Until now, booking a North Korea trip has been anything but easy: While there's no U.S. law against visiting, Americans have often gained entry by traveling to China, applying for visas in Beijing and traveling with China-based companies such as Koryo Tours. Last year, Universal Travel visited with 46 members of a private travel club, which is led by Universal's director and whose qualifications for membership include visits to more than 100 countries.

Extreme Effort

Still, getting there may not be easy. North Korea has told travel companies it won't grant visas to journalists, Korean-Americans and Israelis. And Pyongyang has extended invitations before, only to rescind them. The country issued a batch of visas to Universal Travel in 2004, then revoked them amid escalating political tension, says the firm's director, Klaus Billep. North Korea has been boycotting six-party nuclear disarmament talks since November, after the U.S. threatened sanctions against a bank in Macau that was allegedly helping North Korea launder money and pass counterfeit currency.

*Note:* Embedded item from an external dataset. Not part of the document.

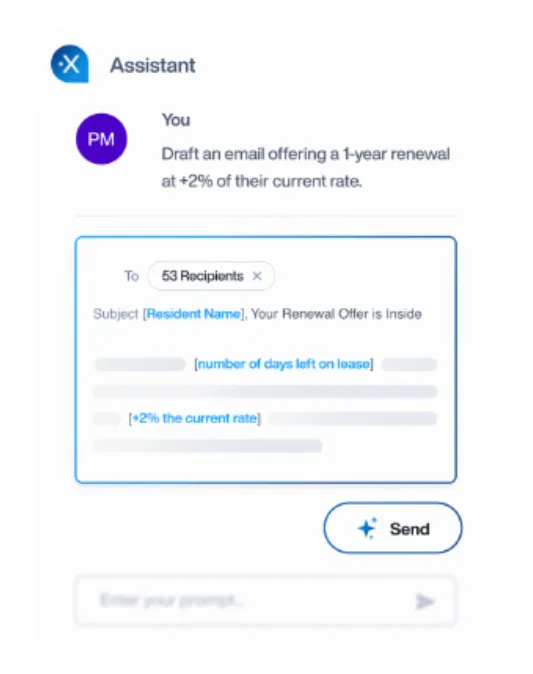Click the Draft an email prompt message
The width and height of the screenshot is (533, 674).
coord(306,168)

North Korea has denied the accusations.

Traveling there brings challenges, too, with food ranging from "not too good to not too bad," says Koryo's co-founder Simon Cockerell. (Expect mostly cold noodles, barbecued meats and pickled cabbage, agents say.) The U.S. State Department adds its own warnings: North Korean security personnel may monitor hotel rooms and telephones, search bags in hotel rooms, and confiscate cellphones on arrival, according to a travel advisory on the State Department's Web site. The department also advises people with medical problems not to travel to North Korea, as hospitals in Pyongyang and other cities often lack heat, food, medicine and basic medical supplies. (The U.S. has no diplomatic representation in Pyongyang, but the Swedish Embassy there provides basic consular services to U.S. citizens.)

Don't Forget Guide

Mr. Cockerell, who has led tours to North Korea for years, says the Americans his agency takes to Pyongyang have proved that they're "worldly enough" for the trip by managing to get to China on their own. Nobody can walk around North Korea without a guide, he says. Tourists are expected on various occasions to bow to statues of the "Great Leader," the deceased founding strongman Kim Il Sung, and dress respectably in places of Korean national importance, so as not to get the guides in trouble. Thankfully, Mr. Cockerell adds, North Korean beer is exceptionally delicious and brewed in-house by Pyongyang's two main hotels.

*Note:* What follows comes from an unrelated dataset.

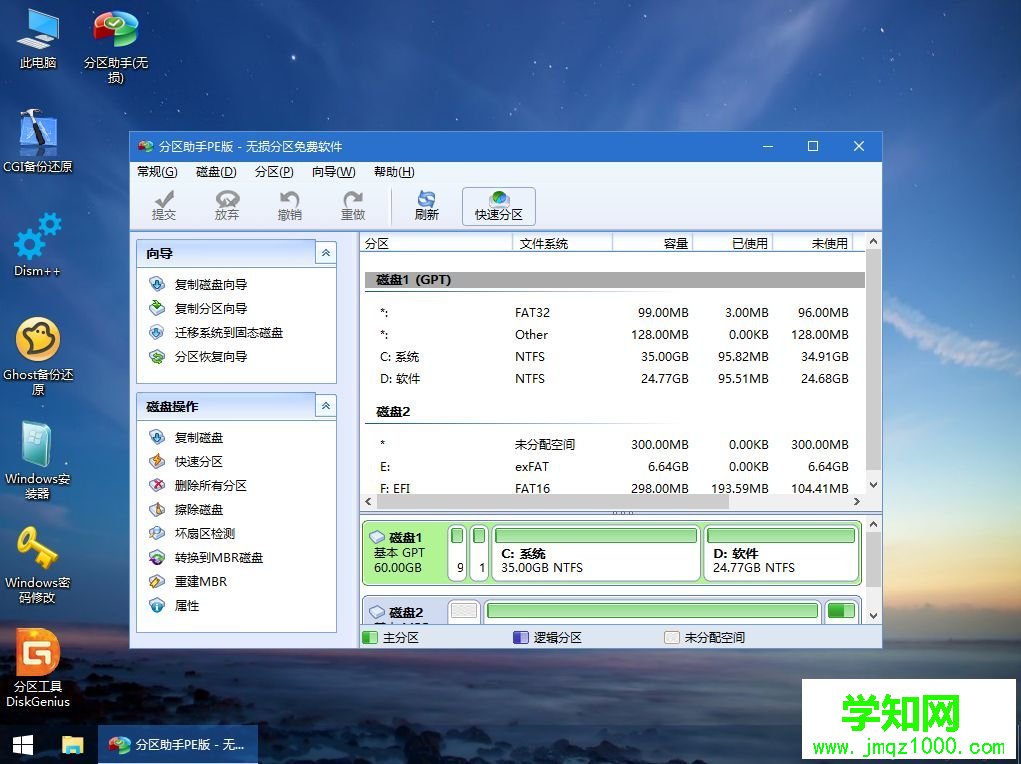
Task: Open the 向导(W) menu
Action: 334,171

Besides the games and three days of sightseeing in Pyongyang, Geographic Expeditions will take travelers to the Demilitarized Zone separating the two Koreas, a no-man's-land of barbed wire and pillboxes marked by a 6-inch-thick wall watched by soldiers from both sides. GeoEx says travelers will fly on a private charter to the pilgrimage site of Mount Paektu, the highest mountain on the Korean peninsula. Then they'll go to Mount Chilbo in the northeast, hike through forests and rock formations and spend the night with a North Korean family.

GeoEx isn't promising "a gin and tonic at the end of every day" or even hot water at every hotel, says its president, Jim Sano. But he says Americans will see more of the country than many of their foreign tours have in the past. Guests of Poe's tours, meanwhile, will spend four nights in the capital, watching the games at night and sightseeing by day, and then will travel by train back through a mountainous landscape to Beijing.

For some travelers, the hardship and uncertainty don't matter. "It's the first trip to North Korea that I have seen available -- I try to get into these countries when there's a brief window," says Sharen Rozen, a 57-year-old Boston tax accountant and archeology buff who's already checked Libya off her list. She signed up with GeoEx as soon as she got the announcement. She adds, "You never know when you'll get in again."